I step through the tangled rhododendron bushes, their tight buds wilting and shrivelling from the unending cold, and look at the graves. I’m trying to find the Grimberg family patch because I need to unpick why Gustav died the way he did. I need to unearth the story.
There are little stacks of snowballs piled near many of the tombs and they have candles flickering inside. One is a stack of snow skulls, these ones quite beautiful, the grown-up version, polished to almost clear ice, with no grit in the eye sockets. They look like glass ornaments or expensive crystal paperweights. And they sparkle from the candlelight within.
Poor Mum. She deserves better. There are solar lights on sticks next to some of the stones, generally the newer-looking stones, and they’re flickering with the tiny dribble of electricity they’ve managed to eke out of the Toytown winter sky.

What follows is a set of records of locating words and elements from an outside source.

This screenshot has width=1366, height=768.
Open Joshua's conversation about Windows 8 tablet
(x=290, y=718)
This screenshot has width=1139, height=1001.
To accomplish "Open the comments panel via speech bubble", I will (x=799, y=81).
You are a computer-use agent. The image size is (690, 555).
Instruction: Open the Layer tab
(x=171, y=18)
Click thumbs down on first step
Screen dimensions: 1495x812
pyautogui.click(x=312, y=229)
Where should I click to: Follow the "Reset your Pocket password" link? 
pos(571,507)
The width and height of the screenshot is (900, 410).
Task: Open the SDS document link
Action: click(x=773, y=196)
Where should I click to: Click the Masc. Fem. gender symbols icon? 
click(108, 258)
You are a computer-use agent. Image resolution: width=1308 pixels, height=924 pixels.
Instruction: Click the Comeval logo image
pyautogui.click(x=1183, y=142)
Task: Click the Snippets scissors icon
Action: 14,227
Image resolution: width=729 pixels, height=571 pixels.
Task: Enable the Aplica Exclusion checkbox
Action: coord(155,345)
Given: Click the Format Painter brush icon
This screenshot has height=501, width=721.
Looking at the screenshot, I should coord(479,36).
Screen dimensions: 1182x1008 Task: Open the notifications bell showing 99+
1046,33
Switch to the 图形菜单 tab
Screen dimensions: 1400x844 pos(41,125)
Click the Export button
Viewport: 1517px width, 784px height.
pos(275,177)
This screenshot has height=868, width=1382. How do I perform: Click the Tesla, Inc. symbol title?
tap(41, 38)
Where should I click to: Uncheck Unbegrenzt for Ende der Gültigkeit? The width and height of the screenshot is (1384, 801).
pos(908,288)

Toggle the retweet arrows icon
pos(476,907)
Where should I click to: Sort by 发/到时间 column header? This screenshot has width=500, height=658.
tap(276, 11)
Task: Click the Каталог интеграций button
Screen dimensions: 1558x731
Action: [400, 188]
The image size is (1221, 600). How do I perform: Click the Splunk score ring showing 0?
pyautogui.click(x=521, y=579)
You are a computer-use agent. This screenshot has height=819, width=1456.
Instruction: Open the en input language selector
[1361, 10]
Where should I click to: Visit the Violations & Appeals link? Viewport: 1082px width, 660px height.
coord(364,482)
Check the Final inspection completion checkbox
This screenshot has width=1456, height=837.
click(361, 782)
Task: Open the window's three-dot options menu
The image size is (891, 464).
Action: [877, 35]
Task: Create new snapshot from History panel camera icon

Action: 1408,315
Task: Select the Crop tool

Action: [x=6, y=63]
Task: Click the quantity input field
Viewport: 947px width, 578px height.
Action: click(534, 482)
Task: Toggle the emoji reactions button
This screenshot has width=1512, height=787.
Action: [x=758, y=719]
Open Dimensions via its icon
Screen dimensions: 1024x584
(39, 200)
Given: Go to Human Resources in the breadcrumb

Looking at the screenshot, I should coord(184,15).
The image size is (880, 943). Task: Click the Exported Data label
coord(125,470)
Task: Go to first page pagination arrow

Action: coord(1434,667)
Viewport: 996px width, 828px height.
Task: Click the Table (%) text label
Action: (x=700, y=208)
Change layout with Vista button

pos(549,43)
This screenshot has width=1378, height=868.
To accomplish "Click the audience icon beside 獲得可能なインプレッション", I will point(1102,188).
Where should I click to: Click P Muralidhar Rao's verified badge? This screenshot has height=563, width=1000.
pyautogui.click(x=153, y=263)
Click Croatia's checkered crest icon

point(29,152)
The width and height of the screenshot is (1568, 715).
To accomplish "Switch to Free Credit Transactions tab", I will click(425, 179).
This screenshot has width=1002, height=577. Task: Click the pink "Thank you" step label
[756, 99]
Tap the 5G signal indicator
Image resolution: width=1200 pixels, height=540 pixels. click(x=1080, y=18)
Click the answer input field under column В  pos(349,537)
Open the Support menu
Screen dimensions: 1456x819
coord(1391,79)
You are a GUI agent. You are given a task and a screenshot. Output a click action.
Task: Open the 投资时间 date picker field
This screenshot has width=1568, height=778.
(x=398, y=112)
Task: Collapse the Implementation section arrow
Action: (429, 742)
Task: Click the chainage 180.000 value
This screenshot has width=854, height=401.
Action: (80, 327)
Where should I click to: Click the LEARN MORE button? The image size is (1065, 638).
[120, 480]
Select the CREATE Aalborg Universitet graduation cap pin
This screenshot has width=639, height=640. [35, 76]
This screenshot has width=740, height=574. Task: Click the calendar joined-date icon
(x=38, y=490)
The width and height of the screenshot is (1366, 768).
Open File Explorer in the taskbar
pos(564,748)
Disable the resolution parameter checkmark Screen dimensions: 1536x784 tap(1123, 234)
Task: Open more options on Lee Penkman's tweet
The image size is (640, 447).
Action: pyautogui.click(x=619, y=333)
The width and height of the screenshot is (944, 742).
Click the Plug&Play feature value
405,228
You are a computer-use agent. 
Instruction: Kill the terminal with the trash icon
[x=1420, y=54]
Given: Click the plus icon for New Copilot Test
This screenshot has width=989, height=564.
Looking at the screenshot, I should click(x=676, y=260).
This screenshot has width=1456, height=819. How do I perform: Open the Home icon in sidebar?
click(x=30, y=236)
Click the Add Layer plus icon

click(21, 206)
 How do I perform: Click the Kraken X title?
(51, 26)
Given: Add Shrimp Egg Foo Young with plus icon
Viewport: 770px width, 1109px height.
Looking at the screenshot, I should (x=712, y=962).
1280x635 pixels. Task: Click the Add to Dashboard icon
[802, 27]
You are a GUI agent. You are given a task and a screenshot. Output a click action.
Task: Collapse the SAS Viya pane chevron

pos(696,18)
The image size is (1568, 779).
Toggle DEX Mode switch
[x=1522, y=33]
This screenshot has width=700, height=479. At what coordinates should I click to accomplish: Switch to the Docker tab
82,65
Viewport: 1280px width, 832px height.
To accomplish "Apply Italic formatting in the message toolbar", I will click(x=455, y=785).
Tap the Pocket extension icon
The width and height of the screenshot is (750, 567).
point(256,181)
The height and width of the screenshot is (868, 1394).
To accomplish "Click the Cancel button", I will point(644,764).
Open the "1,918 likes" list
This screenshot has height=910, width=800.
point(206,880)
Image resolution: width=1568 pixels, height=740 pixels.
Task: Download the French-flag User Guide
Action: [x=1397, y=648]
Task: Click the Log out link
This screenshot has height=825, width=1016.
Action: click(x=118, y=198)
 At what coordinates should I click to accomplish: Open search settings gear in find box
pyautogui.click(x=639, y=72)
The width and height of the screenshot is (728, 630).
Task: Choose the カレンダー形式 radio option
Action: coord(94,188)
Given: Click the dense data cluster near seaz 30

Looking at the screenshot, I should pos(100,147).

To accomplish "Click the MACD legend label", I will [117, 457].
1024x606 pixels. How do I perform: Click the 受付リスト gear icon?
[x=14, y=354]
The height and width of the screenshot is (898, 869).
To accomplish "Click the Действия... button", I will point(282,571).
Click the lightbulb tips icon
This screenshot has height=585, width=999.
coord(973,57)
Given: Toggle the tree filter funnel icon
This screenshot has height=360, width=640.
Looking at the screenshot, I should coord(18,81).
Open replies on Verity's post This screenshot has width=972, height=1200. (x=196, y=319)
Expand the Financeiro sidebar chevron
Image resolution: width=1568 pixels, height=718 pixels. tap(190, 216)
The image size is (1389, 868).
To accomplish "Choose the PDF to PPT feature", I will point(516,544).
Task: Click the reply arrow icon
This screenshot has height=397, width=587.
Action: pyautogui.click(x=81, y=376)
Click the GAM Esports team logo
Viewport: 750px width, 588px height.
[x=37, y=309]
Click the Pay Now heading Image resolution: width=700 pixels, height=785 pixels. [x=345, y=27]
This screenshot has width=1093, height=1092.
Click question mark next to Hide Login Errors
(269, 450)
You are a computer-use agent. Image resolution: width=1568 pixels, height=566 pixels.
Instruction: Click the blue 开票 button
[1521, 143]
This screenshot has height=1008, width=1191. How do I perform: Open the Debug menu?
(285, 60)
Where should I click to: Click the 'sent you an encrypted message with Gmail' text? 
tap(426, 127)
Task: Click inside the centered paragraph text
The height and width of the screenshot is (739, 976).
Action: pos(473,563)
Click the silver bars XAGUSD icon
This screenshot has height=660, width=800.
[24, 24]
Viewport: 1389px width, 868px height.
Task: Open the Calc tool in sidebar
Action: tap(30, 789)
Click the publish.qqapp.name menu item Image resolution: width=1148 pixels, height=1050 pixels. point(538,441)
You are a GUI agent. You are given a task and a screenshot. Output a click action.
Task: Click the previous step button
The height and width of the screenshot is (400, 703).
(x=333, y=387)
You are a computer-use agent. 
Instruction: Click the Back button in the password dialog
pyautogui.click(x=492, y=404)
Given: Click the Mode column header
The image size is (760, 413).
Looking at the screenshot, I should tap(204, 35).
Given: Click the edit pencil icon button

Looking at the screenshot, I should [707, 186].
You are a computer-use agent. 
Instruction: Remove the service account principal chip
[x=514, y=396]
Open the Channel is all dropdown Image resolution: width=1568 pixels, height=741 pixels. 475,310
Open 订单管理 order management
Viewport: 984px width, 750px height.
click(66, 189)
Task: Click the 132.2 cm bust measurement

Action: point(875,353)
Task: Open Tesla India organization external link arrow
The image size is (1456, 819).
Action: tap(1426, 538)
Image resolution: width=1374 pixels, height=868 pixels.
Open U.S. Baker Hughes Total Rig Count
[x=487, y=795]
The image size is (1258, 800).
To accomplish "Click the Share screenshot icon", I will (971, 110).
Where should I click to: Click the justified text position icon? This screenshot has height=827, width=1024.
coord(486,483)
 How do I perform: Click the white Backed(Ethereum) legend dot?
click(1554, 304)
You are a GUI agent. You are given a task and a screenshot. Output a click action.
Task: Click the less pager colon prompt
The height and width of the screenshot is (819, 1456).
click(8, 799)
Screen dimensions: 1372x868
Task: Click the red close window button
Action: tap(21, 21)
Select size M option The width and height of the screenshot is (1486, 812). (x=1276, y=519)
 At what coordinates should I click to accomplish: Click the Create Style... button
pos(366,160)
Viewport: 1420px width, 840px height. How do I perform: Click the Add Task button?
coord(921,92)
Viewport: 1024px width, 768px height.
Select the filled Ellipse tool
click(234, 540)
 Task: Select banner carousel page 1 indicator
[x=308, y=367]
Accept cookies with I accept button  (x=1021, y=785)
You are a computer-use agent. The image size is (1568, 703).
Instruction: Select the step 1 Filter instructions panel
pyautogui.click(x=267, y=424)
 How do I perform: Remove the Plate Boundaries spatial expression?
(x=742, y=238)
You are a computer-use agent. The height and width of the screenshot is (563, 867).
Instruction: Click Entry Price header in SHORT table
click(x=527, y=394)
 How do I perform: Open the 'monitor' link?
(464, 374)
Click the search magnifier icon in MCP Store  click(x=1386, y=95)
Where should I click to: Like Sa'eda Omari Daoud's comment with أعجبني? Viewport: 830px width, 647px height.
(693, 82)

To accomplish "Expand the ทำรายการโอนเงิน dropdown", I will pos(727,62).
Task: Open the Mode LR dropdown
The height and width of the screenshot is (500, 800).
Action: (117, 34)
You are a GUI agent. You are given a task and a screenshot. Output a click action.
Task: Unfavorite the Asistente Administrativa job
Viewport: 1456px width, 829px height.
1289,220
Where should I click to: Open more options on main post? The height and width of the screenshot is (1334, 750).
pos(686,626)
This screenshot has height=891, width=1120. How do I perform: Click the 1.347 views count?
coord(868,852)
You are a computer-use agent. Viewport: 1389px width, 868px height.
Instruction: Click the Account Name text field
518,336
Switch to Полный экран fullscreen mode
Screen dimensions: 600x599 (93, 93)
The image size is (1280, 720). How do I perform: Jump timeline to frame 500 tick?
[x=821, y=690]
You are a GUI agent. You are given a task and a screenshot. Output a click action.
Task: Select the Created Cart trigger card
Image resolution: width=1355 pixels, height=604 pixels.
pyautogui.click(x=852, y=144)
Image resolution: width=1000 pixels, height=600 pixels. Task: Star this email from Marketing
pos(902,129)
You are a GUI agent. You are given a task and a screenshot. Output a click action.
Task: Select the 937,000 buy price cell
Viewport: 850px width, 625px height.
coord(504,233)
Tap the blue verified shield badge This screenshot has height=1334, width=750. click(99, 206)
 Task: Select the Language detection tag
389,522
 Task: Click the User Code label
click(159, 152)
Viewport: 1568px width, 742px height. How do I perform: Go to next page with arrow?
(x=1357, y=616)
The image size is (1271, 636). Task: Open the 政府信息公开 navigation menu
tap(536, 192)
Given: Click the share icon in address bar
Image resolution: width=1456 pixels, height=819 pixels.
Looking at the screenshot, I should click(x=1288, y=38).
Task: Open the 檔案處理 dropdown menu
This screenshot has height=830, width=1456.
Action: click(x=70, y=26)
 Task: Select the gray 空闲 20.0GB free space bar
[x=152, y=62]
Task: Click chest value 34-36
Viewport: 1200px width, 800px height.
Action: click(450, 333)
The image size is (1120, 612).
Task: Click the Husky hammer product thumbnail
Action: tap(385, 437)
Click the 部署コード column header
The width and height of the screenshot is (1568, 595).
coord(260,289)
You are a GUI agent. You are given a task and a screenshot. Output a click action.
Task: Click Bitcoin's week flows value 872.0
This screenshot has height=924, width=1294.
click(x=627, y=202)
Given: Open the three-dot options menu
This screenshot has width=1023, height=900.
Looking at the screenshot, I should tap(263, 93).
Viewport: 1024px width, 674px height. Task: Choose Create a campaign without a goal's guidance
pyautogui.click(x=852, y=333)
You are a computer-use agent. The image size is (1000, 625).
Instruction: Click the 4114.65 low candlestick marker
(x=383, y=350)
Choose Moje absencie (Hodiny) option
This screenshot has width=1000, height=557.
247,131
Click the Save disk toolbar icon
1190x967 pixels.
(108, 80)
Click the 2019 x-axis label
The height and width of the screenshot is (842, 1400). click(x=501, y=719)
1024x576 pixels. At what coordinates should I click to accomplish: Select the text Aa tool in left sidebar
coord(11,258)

The toughest to look at are the old and the new.
The oldest stones are unreadable, moss-crusted and pocked. They’re not remembered, the people underneath, too many degrees of separation between them and the living world. Most are not quite upright. They’re forgotten and they are falling as slowly as anything in the world could ever fall.
And the new. The freshest graves are still mounded with earth or gravel, humps of fresh soil that haven’t had time to settle. I give these a wide berth. No logical reason but I just can’t walk too close to them.
An owl toots from a nearby tree and I reach instinctively for the old woman’s bread in my pocket.
Toward the very corner of the graveyard, the most pristine section, the area closest to the factory itself, I find the Grimberg family plot. It’s the largest here and the most grand. A low stone wall surrounds the twelve, maybe fourteen graves, and a short evergreen hedge skirts the wall. The hedge looks black. I get wind feedback in my aids so severe I’m tempted to switch them off, but I don’t want to be without them in a place like this.